Quando chegou o momento, o céu ficou menos encoberto e foi possível ver a Lua
passando na frente do Sol por um buraco entre as nuvens. A mensagem enviada por
eles aos astrônomos na África era mais otimista: “Esplêndido eclipse”. “Os
ingleses ainda ficaram no Brasil por dois meses, pois precisavam tirar novas
fotografias daquele mesmo grupo de estrelas, sem a influência do Sol”, explica
Emerson Almeida, diretor do Museu do Eclipse, localizado em Sobral e dedicado a
lembrar da passagem da delegação pela cidade.
A comprovação viria
alguns meses depois. As imagens de Sobral e Príncipe seriam comparadas. Era a
diferença entre as fotografias que confirmaria – ou destruiria – a Teoria da
Relatividade Geral. Eram três possibilidades: que não houvesse desvio, que
fosse de 0,85 segundo de arco (e Newton estaria certo) ou que fosse de 1,7
segundo de arco (consagrando o acerto de Einstein). Neste caso, o alemão
terminaria a demolição. E teria construído no lugar um novo museu, moderno e
capaz de abarcar o Universo inteiro.
Essa história termina
de forma dramática. Uma reunião dos cientistas e astrônomos mais respeitados da
época, em Londres, apresentaria os resultados das expedições. Como um fantasma,
um quadro de Isaac Newton assombrava o lugar. Apesar da presença do criador das
ideias que estavam sendo demolidas, foi anunciado que os resultados de Príncipe
ficaram em 1,6 segundo de arco, enquanto as chapas de Sobral mostravam 1,9
segundo de arco. Estava feito: consideradas as margens de erro, que reduziam e
aumentavam os valores até a previsão da Teoria da Relatividade Geral, Einstein
estava certo. E o eclipse era a comprovação. Matéria e energia tornavam curva a
malha do tempo e do espaço, e ela entortava o brilho das estrelas. Estava tudo
ligado. O mundo nunca mais giraria como antes.

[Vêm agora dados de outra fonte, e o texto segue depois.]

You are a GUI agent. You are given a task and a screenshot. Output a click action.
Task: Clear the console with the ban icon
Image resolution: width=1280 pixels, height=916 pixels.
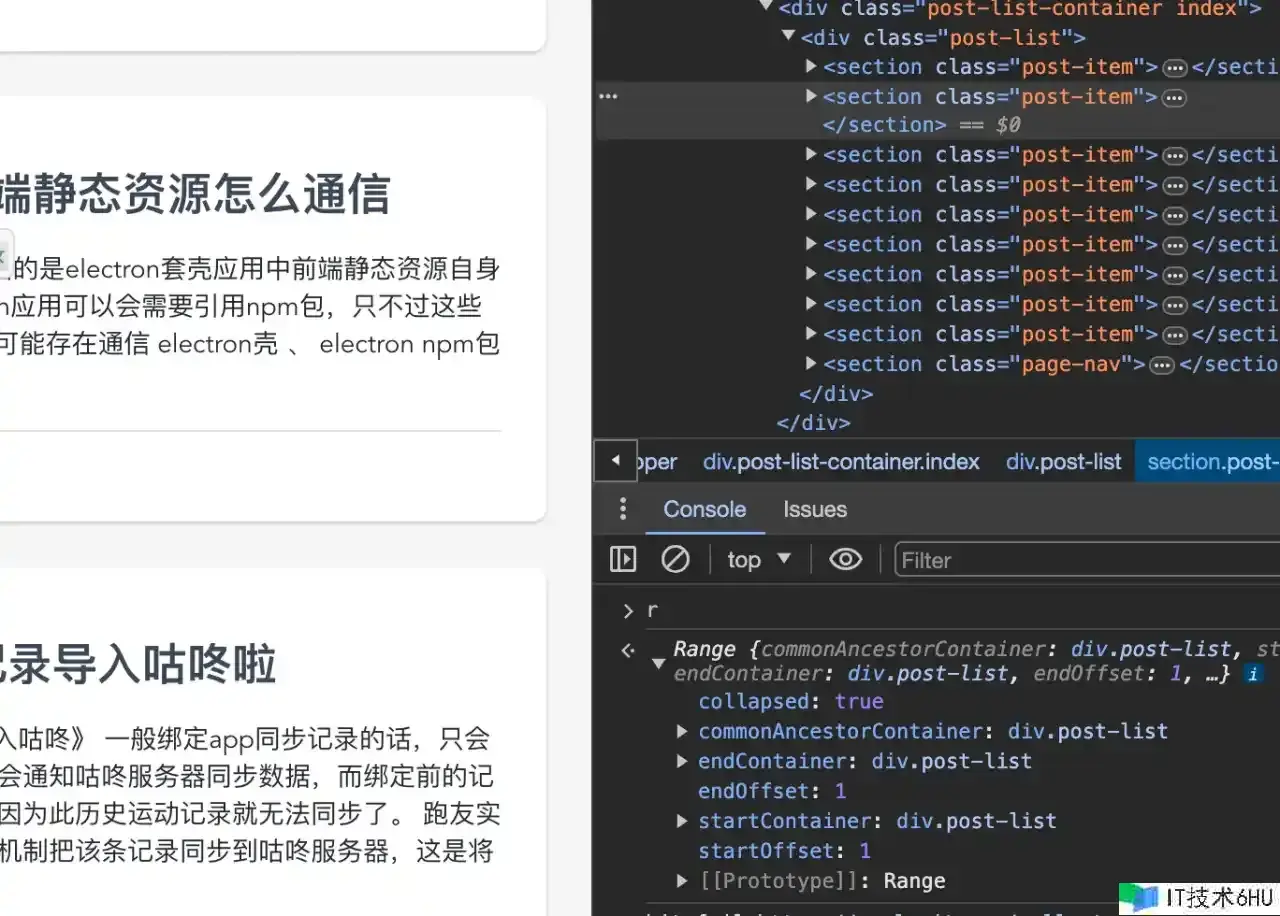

O burrinho mais veloz do sertão
E como ele consegue
viajar pelo Ceará e pelo tempo com a Relatividade Especial
1. DUELO DE ARMAS
Para entender a Teoria
da Relatividade Especial, imagine uma competição de tiros. Mas ela acontece em
Sobral, onde as regras do nosso Universo não funcionam. Aqui, as balas correm
como a luz. Esperto, um dos sobralenses monta num burrinho para que a
velocidade do animal seja somada à velocidade da luz. A bala dele chegaria à
frente.
2. TIROS IGUAIS
Mas nenhuma velocidade
pode ser somada à da bala, nem a rapidez do burrinho, porque ela corre na
velocidade da luz. No fim, as duas balas chegam juntas.
3. RÁPIDO COMO A LUZ
Agora, outra
implicação da teoria. Imagine que o burrinho, como todos os bichos de Sobral,
consegue chegar próximo à velocidade da luz. E, para se mostrar, o sobralense
dá uma volta na cidade correndo muito, muito rápido, quase como um feixe de
luz.
4. BRAL DO FUTURO
O que acontece? Quando
o burrinho está a cerca de 1 bilhão de km/h, é como se 100 anos passassem em
apenas 30 segundos. Ele viaja pelo tempo. Para o futuro. E ao parar, ele
encontra a Sobral do século 22. Esse é o grande efeito prático da maleabilidade
do tempo, a maior sacada da Relatividade Especial.
Os intrépidos
entortadores do espaço
Ou como a Relatividade
Geral e todo o Universo cabem numa rede de pesca
1. NA REDE DO
ESPAÇO
Todos os dias, os
pescadores da costa do Ceará exemplificam a Teoria da Relatividade Geral.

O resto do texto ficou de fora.